### Request
Copy all of the material below word for word, with nothing changed.

A run of records:

----

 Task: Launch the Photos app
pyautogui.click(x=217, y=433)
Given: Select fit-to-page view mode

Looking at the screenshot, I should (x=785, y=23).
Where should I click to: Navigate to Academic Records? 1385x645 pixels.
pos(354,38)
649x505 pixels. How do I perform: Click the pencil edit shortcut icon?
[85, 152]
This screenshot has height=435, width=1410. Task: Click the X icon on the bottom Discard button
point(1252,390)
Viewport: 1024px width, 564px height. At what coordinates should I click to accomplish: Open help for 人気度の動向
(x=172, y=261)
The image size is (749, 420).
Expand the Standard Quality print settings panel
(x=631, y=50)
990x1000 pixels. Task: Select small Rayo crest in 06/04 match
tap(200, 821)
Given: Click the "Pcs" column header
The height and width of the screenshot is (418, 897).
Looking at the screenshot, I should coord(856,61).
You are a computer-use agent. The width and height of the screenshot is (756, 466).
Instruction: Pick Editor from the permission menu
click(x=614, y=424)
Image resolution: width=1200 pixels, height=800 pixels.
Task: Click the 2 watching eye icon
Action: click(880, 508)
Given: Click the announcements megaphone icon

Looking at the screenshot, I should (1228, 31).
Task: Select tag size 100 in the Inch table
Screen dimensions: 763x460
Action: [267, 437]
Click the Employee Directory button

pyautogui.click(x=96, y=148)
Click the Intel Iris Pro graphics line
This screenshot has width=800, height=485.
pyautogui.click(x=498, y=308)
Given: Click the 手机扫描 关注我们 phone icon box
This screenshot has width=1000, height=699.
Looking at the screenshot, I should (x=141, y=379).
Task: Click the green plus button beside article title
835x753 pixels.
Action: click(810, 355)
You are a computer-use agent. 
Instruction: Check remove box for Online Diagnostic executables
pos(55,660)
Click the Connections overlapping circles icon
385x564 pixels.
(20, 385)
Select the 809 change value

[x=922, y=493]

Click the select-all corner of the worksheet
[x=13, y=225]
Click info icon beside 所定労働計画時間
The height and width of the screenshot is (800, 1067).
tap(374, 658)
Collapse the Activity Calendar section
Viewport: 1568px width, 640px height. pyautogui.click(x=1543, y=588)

----

### Exercise answer
 Task: Launch the Photos app
pyautogui.click(x=217, y=433)
Given: Select fit-to-page view mode

Looking at the screenshot, I should (x=785, y=23).
Where should I click to: Navigate to Academic Records? 1385x645 pixels.
pos(354,38)
649x505 pixels. How do I perform: Click the pencil edit shortcut icon?
[85, 152]
This screenshot has height=435, width=1410. Task: Click the X icon on the bottom Discard button
point(1252,390)
Viewport: 1024px width, 564px height. At what coordinates should I click to accomplish: Open help for 人気度の動向
(x=172, y=261)
The image size is (749, 420).
Expand the Standard Quality print settings panel
(x=631, y=50)
990x1000 pixels. Task: Select small Rayo crest in 06/04 match
tap(200, 821)
Given: Click the "Pcs" column header
The height and width of the screenshot is (418, 897).
Looking at the screenshot, I should coord(856,61).
You are a computer-use agent. The width and height of the screenshot is (756, 466).
Instruction: Pick Editor from the permission menu
click(x=614, y=424)
Image resolution: width=1200 pixels, height=800 pixels.
Task: Click the 2 watching eye icon
Action: click(880, 508)
Given: Click the announcements megaphone icon

Looking at the screenshot, I should (1228, 31).
Task: Select tag size 100 in the Inch table
Screen dimensions: 763x460
Action: [267, 437]
Click the Employee Directory button

pyautogui.click(x=96, y=148)
Click the Intel Iris Pro graphics line
This screenshot has width=800, height=485.
pyautogui.click(x=498, y=308)
Given: Click the 手机扫描 关注我们 phone icon box
This screenshot has width=1000, height=699.
Looking at the screenshot, I should (x=141, y=379).
Task: Click the green plus button beside article title
835x753 pixels.
Action: click(810, 355)
You are a computer-use agent. 
Instruction: Check remove box for Online Diagnostic executables
pos(55,660)
Click the Connections overlapping circles icon
385x564 pixels.
(20, 385)
Select the 809 change value

[x=922, y=493]

Click the select-all corner of the worksheet
[x=13, y=225]
Click info icon beside 所定労働計画時間
The height and width of the screenshot is (800, 1067).
tap(374, 658)
Collapse the Activity Calendar section
Viewport: 1568px width, 640px height. pyautogui.click(x=1543, y=588)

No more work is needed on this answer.